(Excerpts from a dataset)
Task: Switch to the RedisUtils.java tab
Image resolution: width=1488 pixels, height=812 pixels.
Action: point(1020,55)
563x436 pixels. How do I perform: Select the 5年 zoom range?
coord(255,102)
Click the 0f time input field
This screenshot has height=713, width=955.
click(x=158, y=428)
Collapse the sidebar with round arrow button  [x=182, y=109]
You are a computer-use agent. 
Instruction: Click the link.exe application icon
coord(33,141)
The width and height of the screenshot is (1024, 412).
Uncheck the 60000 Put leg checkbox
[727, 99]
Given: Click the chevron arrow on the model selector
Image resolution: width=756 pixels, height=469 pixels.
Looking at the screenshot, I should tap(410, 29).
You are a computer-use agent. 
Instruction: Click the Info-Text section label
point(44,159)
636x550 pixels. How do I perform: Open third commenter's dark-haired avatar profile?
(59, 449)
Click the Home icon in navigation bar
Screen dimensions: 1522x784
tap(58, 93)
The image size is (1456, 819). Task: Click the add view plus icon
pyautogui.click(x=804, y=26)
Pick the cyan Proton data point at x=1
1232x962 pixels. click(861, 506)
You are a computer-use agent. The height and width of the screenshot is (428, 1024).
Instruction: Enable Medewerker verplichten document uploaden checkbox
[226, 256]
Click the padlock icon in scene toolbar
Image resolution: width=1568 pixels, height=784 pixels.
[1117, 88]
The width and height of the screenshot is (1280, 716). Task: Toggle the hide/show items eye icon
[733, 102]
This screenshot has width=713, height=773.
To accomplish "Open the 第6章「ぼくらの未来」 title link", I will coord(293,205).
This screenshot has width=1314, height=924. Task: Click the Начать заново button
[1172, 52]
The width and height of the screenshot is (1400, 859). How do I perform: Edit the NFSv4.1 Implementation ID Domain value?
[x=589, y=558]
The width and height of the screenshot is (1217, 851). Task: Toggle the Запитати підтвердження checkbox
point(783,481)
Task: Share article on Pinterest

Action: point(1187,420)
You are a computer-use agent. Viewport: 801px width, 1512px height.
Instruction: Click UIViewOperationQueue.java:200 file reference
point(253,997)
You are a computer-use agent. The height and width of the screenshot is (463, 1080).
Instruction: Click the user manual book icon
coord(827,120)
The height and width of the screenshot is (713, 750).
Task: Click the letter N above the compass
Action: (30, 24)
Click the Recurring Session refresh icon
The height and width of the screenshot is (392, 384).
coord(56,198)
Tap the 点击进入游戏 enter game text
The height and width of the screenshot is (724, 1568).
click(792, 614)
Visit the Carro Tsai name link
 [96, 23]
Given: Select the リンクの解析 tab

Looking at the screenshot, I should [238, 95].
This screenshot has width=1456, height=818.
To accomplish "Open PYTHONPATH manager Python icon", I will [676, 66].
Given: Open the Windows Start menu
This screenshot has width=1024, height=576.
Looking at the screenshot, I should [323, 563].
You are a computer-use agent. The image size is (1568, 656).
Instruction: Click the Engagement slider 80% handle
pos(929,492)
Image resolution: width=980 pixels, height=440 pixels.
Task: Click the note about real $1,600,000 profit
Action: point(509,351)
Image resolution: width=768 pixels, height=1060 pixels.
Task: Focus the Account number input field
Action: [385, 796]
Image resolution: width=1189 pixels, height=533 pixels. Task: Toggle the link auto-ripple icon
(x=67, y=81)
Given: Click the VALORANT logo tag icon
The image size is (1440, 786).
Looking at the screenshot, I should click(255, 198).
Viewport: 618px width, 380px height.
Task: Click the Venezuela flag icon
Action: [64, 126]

* [Task]: Return the records in full. Omit nothing.

* [Response]:
Task: Switch to the RedisUtils.java tab
Image resolution: width=1488 pixels, height=812 pixels.
Action: point(1020,55)
563x436 pixels. How do I perform: Select the 5年 zoom range?
coord(255,102)
Click the 0f time input field
This screenshot has height=713, width=955.
click(x=158, y=428)
Collapse the sidebar with round arrow button  [x=182, y=109]
You are a computer-use agent. 
Instruction: Click the link.exe application icon
coord(33,141)
The width and height of the screenshot is (1024, 412).
Uncheck the 60000 Put leg checkbox
[727, 99]
Given: Click the chevron arrow on the model selector
Image resolution: width=756 pixels, height=469 pixels.
Looking at the screenshot, I should tap(410, 29).
You are a computer-use agent. 
Instruction: Click the Info-Text section label
point(44,159)
636x550 pixels. How do I perform: Open third commenter's dark-haired avatar profile?
(59, 449)
Click the Home icon in navigation bar
Screen dimensions: 1522x784
tap(58, 93)
The image size is (1456, 819). Task: Click the add view plus icon
pyautogui.click(x=804, y=26)
Pick the cyan Proton data point at x=1
1232x962 pixels. click(861, 506)
You are a computer-use agent. The height and width of the screenshot is (428, 1024).
Instruction: Enable Medewerker verplichten document uploaden checkbox
[226, 256]
Click the padlock icon in scene toolbar
Image resolution: width=1568 pixels, height=784 pixels.
[1117, 88]
The width and height of the screenshot is (1280, 716). Task: Toggle the hide/show items eye icon
[733, 102]
This screenshot has width=713, height=773.
To accomplish "Open the 第6章「ぼくらの未来」 title link", I will coord(293,205).
This screenshot has width=1314, height=924. Task: Click the Начать заново button
[1172, 52]
The width and height of the screenshot is (1400, 859). How do I perform: Edit the NFSv4.1 Implementation ID Domain value?
[x=589, y=558]
The width and height of the screenshot is (1217, 851). Task: Toggle the Запитати підтвердження checkbox
point(783,481)
Task: Share article on Pinterest

Action: point(1187,420)
You are a computer-use agent. Viewport: 801px width, 1512px height.
Instruction: Click UIViewOperationQueue.java:200 file reference
point(253,997)
You are a computer-use agent. The height and width of the screenshot is (463, 1080).
Instruction: Click the user manual book icon
coord(827,120)
The height and width of the screenshot is (713, 750).
Task: Click the letter N above the compass
Action: (30, 24)
Click the Recurring Session refresh icon
The height and width of the screenshot is (392, 384).
coord(56,198)
Tap the 点击进入游戏 enter game text
The height and width of the screenshot is (724, 1568).
click(792, 614)
Visit the Carro Tsai name link
 [96, 23]
Given: Select the リンクの解析 tab

Looking at the screenshot, I should [238, 95].
This screenshot has width=1456, height=818.
To accomplish "Open PYTHONPATH manager Python icon", I will [676, 66].
Given: Open the Windows Start menu
This screenshot has width=1024, height=576.
Looking at the screenshot, I should [323, 563].
You are a computer-use agent. The image size is (1568, 656).
Instruction: Click the Engagement slider 80% handle
pos(929,492)
Image resolution: width=980 pixels, height=440 pixels.
Task: Click the note about real $1,600,000 profit
Action: point(509,351)
Image resolution: width=768 pixels, height=1060 pixels.
Task: Focus the Account number input field
Action: [385, 796]
Image resolution: width=1189 pixels, height=533 pixels. Task: Toggle the link auto-ripple icon
(x=67, y=81)
Given: Click the VALORANT logo tag icon
The image size is (1440, 786).
Looking at the screenshot, I should click(255, 198).
Viewport: 618px width, 380px height.
Task: Click the Venezuela flag icon
Action: [64, 126]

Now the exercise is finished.